8. Give Yourself a Reality Check Before Attempting to Recoup a Loss


Our brains do a real number on us when it comes to money. When we buy something, the price we pay becomes a permanent reference point. Psychologists call this "anchoring"—and it can sink you financially. For example, if you invest $1,000 in a stock, and its value drops to $500, you tell yourself, "I'll sell once it's back to $1,000, so I break even." But that doesn't make sense. Your portfolio decisions should be based on an investment's potential going forward. To judge if you're falling victim to an anchoring trap: Look at the stock in your portfolio and ask yourself if you would buy it today. If you answer no, you should consider selling, even at a loss.

9. Avoid Cosigning Loans for Your Kids, Even If They Have Stable Jobs


I am never a big fan of cosigning a loan, because it means you are 100 percent liable for making good on the amount borrowed. Don't do it. This is not about your son or daughter being a flake or freeloader. What if he is laid off? Or is injured in an accident?

But you can still help. If your FICO credit score is at least 740, I would consider adding your child to your credit card as an authorized user. This allows him to piggyback on your score, and it will help him build a solid credit report that will eventually make it possible for him to qualify for a loan on his own.

10. Cut Out Unnecessary Life Insurance


You need life insurance only if there are loved ones who depend on you financially. The question you need to ask is: "If I die today, would everyone be able to pay their bills?" If the answer is no, you need life insurance. And even so, you probably don't need it forever. Once your kids are adults or you have ample savings and home equity to support your family, chances are you can skip it. I recommend term life insurance that provides coverage for 10 or 20 years. Learn more at AccuQuote.com and SelectQuote.com.

11. Invest in Your Children's Future, but Not at the Cost of Yours


A college degree isn't a great investment; an affordable one is. The unemployment rate for Americans 25 years of age and older is a lot lower for college graduates than for those with only a high school diploma (3.8 versus 8.1 percent, as of November 2012). But that doesn't mean you should tell your kids to set their sights on any school—regardless of whether it would leave you with a crushing amount of debt. All too often, parents fail to strategize when it comes to paying for education and end up getting off the track to retiring comfortably. Ironically, this does kids a major disservice: If you lack sufficient retirement savings down the line, your children are the ones who'll bear the burden of supporting you.
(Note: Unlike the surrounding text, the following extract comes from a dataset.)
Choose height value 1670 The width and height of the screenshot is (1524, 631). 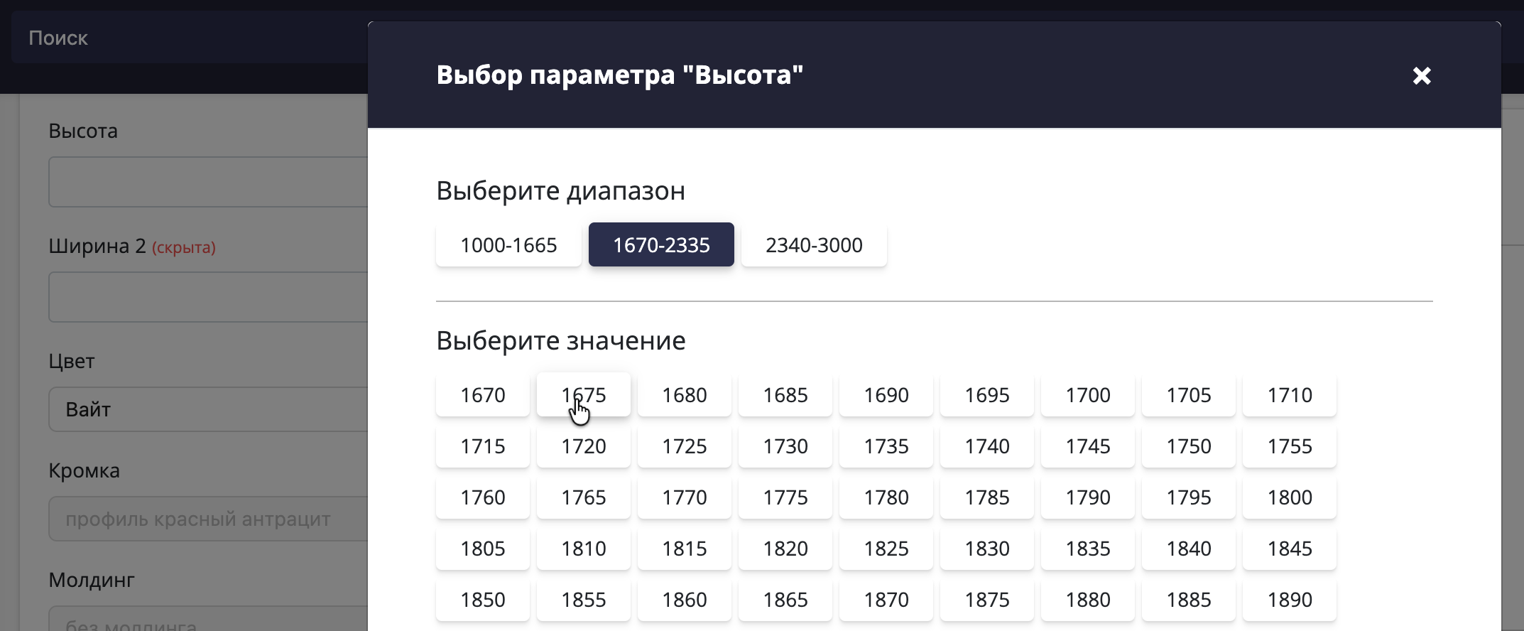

A better idea: Think in terms of long-run affordability. (This goes for you and your child, since I firmly believe kids must borrow for school before parents dip into their savings or take out a loan.) Mark Kantrowitz, publisher of FinAid.org, says students should limit their total borrowing to an amount no greater than what they can reasonably expect to earn in their first year of full-time work; borrow more, and the odds of running into payback problems and default soar. Check out typical starting salaries at Salary.com; even if your child doesn't have a specific career in mind yet, it's a great exercise for families to do together, to start getting grounded in postcollege reality.

12. Do This Before Dipping into an Annuity to Pay Off Debt


Earnings drawn from an annuity will be taxed as ordinary income. On top of that, the insurance company that runs your annuity may charge a withdrawal fee; this so-called surrender charge can start as high as 7 percent. If you factor these taxes and fees into your calculation, you'll see that you would need to take out more than what you owe.

Now ask yourself this question: If you were to use up a big chunk of your annuity today, would you have enough to live on throughout what could be a long retirement? My advice is to get a part-time job. You should aim to generate at least $1,000 a month in after-tax income—and put all the money toward paying down your debt.